Go Team Porn 2: The Wrath of Schlock

Chapter ∞ (Creirwy)

by Lexinonicon, Modren, Skaetlett, MadamKistulot, HypnoticHarlequin, GigglingGoblin, Kiatight, Creirwy, Doctor D, MamaClockie, Star

Tags: #cw:noncon #D/s #humor #robots

The idea that time travel can only be detrimental to stories is laughable. Sure, it’s difficult to write well, and sometimes media doesn’t do a very good job of it, but when done well it can make for some very clever, intricate plots and sequences of events.

You might need to suspend your disbelief and accept that yes, this universe allows paradoxes, or maybe this one doesn’t, but that’s hardly different from most sci-fi or fantasy worlds where you have to accept magic works in this way or technology works in that way. It’s only really a problem when the story breaks its own time travel rules without good reason.

When incorporated into a plot from the inception of a story, time travel can add an extra layer to theorizing where the story will go – though sometimes the opposite is true and you spend a lot of the book or movie expecting X character to really be a future/past/alternate version of Y character. I fall prey to that myself, but I can still enjoy stories where this isn’t the main, big twist of the story. Sometimes tipping your hand early enriches the experience.

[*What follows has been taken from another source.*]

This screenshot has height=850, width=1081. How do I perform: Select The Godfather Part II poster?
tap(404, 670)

Some people are opposed to the idea because it gives the heroes an ‘easy out’ of their problems, but, again, that’s not time travel’s problem, that’s a writing problem. You can have a story where the time travel is limited in some way – we only have enough power to do it once – or where the butterfly effect makes it dangers  - every time we change the past, karma stacks against us and makes the ultimate goal more complicated and difficult to reach.

As an aside, I fucking love when I read a book or play a game where a character essentially speed runs their own past to try to improve things. The best example I’ve read is where a character goes back to the start of the previous trilogy and solves all the problems with their future knowledge, bewildering all the temporal locals with their competence – but, again, these quick and easy solutions tend to lead to unforeseen consequences which prevent it simply being a perfect run. I had a smile on my face the entire time. Honestly, when time travel takes you back to events you’ve already read or played through in the series, that’s the good shit. I love that. Give me more.

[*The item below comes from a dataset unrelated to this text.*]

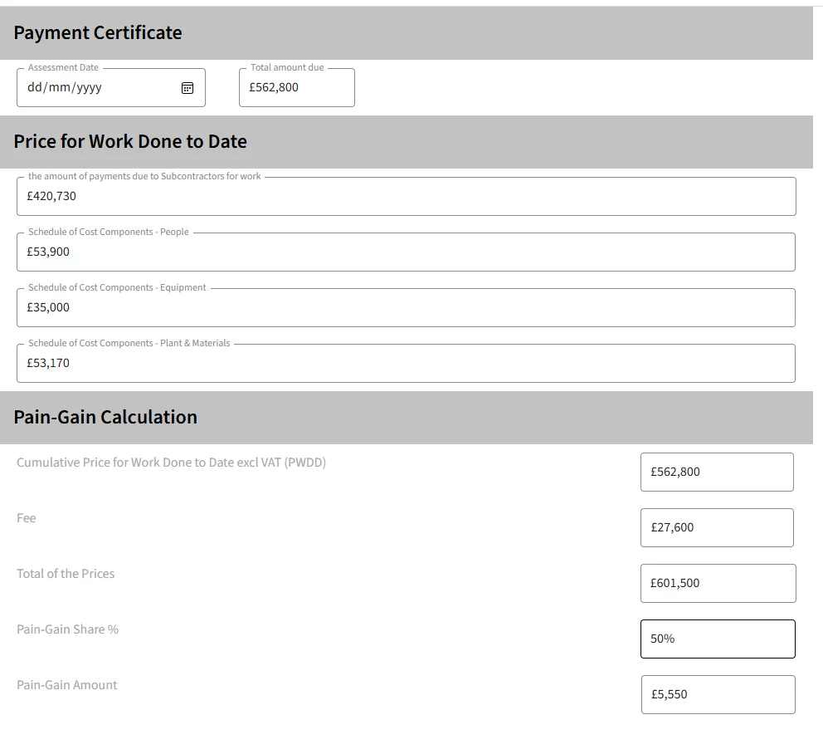Click the Plant & Materials cost field
The width and height of the screenshot is (823, 754).
(406, 364)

When time travel is introduced late in a series or at the eleventh hour of a story, that’s where it’s more difficult to pull it off, because it comes across as a deus ex machina. The build up of the story can be ruined if the resolution is a magical reset button in any capacity – again, not necessarily time travel’s inherent flaw, but the application of it. Better for a story to be built from the ground up so any time travel that is used to resolve a matter feels like it’s part of the story as a whole.

Speaking of which, stop calling things ‘time travel stories’ when the time travel is only used as a vehicle to deliver characters to a setting and is then basically never used again. Doctor Who has this problem in the vast majority of its episodes; sure, the Doctor is a time traveler, but most of the series’ episodes aren’t time travel stories. They’re sci-fi stories the Doctor is delivered to via time machine. That is no more a time travel story than Avatar is a movie about space travel – they’re already on the alien planet, there are no plots to do with travel through space nor its consequences.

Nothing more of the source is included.